Population diversity of OsGLR genes in 3010 Asia cultivated rice accessions. (A) OsGLR genes distribution of five diversity gene types (house-keeping (HK) genes without SNP variants, low-diversity genes (0 < E_H < 0.05, E_H = 0.020 ± 0.015, and gcHapN = 12 ± 10), medium- to low-diversity genes (0.05 ≤ E_H < 0.3, E_H = 0.171 ± 0.065, and gcHapN = 82 ± 67), medium- to high-diversity genes (0.3 ≤ E_H < 0.7, E_H = 0.444 ± 0.110, and gcHapN = 498 ± 305) and a high-diversity gene (0.7 ≤ E_H ≤ 1, E_H = 0.804 ± 0.075, and gcHapN = 1767 ± 458), Shannon’s equitability (E_H ) takes into account both the number of species present (species richness) and the relative abundance of each species within the community.
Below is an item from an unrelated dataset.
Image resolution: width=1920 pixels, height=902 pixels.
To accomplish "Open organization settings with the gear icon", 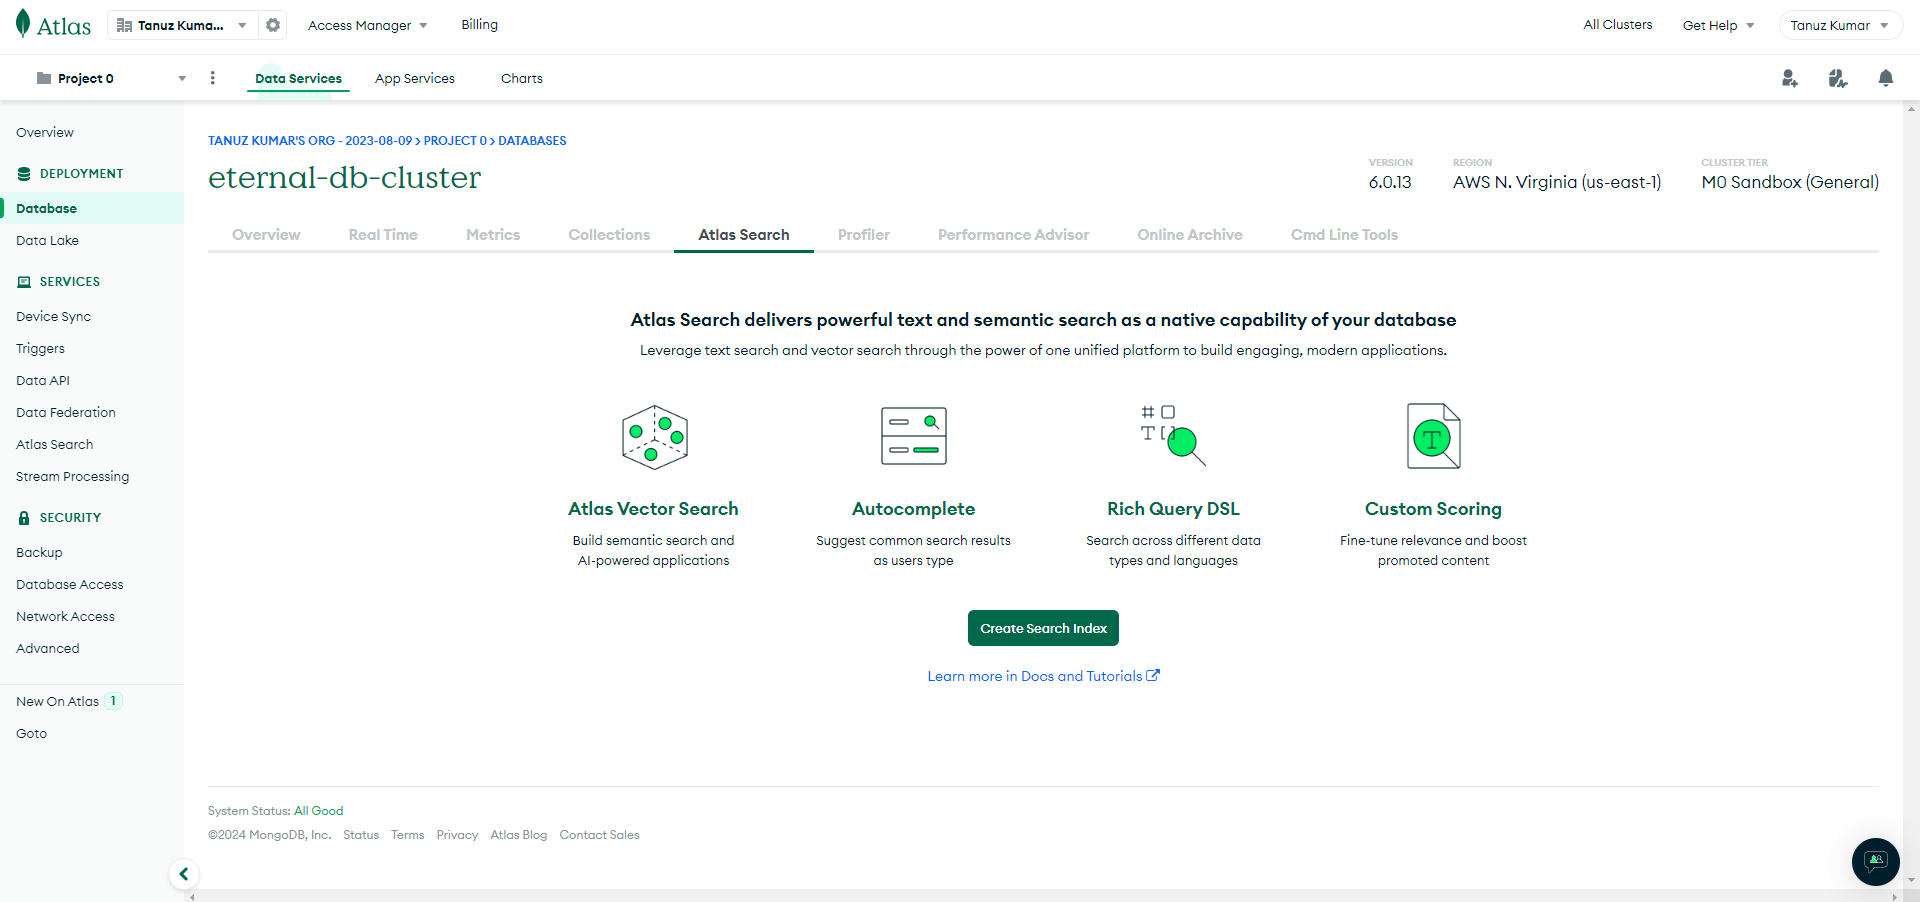I will (x=272, y=24).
It ranges from 0 to 1, with values closer to 1 indicating a more even distribution of species abundance, and values closer to 0 indicating a less even distribution. (B) The relationship between Shannon’s equitability (E_H ) and gcHapN of OsGLR genes. (C) E_H values of OsGLR genes in different population organization. (D) gcHap number (gcHapN) of OsGLR genes in different population organization. (E) The major gcHap (≥ 30 rice accessions) number of OsGLR genes.

Figure 6

The Nei’s genetic identity (I_Nei ) of rice OsGLR genes between all pairwise populations calculated from the gcHap data.

Figure 7

The lost, new and unchanged gcHap variation of rice 26 OsGLR genes during modern breeding. (A) Heatmap of the numbers of lost, newly emerged, and unchanged gcHaps. (B) The comparative analysis of the numbers of lost, newly emerged, and unchanged gcHaps. (C) The frequency comparison of lost, newly emerged, and unchanged gcHaps. The Tukey’s multiple comparison method was used. ****P < 0.0001, ***P < 0.001, **P < 0.01, *P < 0.05, and n.s., not significant.

Figure 8

Haplotype networks of five GLR genes with CRSPR-9 mediated knocking-out and their associations with four agronomic traits in 3KRG. (A) Based on gcHap diversity and contribution to subspecific/population differentiation, the rice OsGLR2.2 is classified as the other gene. (B) The OsGLR4.1 is classified as a X-G divergent gene. (C) The OsGLR7.1 is classified as a X-G divergent gene. (D) The rice OsGLR6.8 is classified as the other gene. (E) The OsGLR9.8 is classified as a X-G divergent gene. Within each haplotype network, two adjacent gcHaps are separated by mutational changes with hatching line indicating differences between the two most related haplotypes. The right side of each gene haplotype network corresponds to the phenotypic variation among the haplotypes. Boxplots are shown for the following four traits: plant height (PH), panicle length (PL), panicle number (PN) and 1000-grain weight (TGW). The P values under trait names indicate differences between the haplotypes assessed by two-way ANOVA, with different letters on the boxplots indicating statistically significant differences at P < 0.05 based on Duncan’s multiple range test. The bar charts on the right show the differences in frequency of the predominant gcHaps between landraces (LANs) and modern varieties (MVs) in Xian and Geng. Chi-square tests were used to determine significant differences in the proportions of the same gcHap between the different populations with ****P < 0.0001, ***P < 0.0001, **P < 0.01, *P < 0.05, and n.s., not significant.

Figure 9

Frequencies of the favorable gcHaps of all rice GLR genes affecting important agronomic traits (PN and TGW) in Xian/indica (XI) and Geng/japonica (GJ) modern varieties and different rice subpopulations. The favorable gcHap of a gene is defined as the gcHap associated with the highest trait value. “#accession” indicates the number of accessions that possess the favorable gcHap. Five subpopulations of XI (XI-1A, XI-1B, XI-2, XI-3, and XI-adm) and four subpopulations of GJ (temperate GJ: GJ-tmp, subtropical GJ: GJ-sbtrp, tropical GJ: GJ-trp, and GJ-adm) were classified by Wang et al. (Wang et al., 2018).